Exercise aim:
Lines before the one containing "The height and width of the screenshot is (600, 800)." are excluded; retype that line and all remaining lines of the material exactly.

Provided records:
========================

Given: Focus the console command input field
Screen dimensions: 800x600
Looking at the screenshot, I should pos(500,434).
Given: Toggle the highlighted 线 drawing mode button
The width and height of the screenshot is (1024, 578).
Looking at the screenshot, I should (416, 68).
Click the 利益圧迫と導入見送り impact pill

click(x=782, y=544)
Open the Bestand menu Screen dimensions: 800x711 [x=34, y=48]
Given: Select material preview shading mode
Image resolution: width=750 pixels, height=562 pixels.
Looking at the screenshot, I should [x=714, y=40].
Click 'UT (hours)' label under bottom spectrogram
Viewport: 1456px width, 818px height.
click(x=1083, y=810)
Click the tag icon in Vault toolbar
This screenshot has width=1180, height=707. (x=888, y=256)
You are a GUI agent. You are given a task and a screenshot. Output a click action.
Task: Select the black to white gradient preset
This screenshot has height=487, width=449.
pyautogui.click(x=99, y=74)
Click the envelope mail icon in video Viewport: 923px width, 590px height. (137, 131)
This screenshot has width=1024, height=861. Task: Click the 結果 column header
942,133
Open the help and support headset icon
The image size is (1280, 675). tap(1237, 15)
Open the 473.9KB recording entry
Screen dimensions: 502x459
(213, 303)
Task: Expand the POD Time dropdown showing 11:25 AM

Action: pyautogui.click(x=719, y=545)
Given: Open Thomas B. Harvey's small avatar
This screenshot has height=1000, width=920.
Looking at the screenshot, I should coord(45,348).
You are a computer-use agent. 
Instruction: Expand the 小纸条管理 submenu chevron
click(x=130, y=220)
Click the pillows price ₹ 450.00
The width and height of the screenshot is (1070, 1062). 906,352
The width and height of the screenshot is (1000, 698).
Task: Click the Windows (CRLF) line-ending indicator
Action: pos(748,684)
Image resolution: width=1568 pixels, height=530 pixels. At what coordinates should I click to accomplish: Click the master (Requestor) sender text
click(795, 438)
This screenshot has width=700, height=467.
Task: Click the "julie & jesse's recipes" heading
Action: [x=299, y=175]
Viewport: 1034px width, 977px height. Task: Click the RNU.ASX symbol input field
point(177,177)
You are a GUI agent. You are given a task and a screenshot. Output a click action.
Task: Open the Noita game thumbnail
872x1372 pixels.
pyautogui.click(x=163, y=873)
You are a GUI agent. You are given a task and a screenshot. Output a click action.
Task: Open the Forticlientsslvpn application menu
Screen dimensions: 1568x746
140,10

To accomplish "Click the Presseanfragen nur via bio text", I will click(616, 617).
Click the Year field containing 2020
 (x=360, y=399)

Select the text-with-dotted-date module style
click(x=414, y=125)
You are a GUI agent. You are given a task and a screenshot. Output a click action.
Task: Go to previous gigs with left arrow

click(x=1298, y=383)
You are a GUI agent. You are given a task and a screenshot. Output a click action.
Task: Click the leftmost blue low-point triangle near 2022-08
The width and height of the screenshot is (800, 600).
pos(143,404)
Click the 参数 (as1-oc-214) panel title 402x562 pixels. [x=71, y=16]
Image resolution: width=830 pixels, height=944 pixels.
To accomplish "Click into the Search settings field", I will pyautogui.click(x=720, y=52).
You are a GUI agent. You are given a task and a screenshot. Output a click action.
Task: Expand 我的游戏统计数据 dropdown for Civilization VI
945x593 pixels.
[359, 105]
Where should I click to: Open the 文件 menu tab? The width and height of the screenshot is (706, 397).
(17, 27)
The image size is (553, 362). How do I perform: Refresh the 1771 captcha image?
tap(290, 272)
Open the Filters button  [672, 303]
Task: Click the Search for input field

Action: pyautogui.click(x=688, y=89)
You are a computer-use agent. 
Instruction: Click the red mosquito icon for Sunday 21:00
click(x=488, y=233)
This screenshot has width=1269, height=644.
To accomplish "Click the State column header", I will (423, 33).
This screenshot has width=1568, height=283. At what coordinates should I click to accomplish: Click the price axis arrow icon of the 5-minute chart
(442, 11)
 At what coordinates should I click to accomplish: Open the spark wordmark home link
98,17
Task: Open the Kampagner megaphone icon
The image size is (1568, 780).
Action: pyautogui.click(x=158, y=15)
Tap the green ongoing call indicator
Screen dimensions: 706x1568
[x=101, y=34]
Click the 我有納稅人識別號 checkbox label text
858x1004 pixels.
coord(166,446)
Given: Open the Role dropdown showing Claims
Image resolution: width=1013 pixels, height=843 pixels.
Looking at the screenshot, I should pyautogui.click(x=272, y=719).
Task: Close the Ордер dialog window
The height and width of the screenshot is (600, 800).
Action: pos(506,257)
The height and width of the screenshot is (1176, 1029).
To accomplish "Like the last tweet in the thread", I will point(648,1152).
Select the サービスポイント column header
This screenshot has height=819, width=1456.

========================

Task result:
The height and width of the screenshot is (600, 800).
Action: pos(506,257)
The height and width of the screenshot is (1176, 1029).
To accomplish "Like the last tweet in the thread", I will point(648,1152).
Select the サービスポイント column header
This screenshot has height=819, width=1456.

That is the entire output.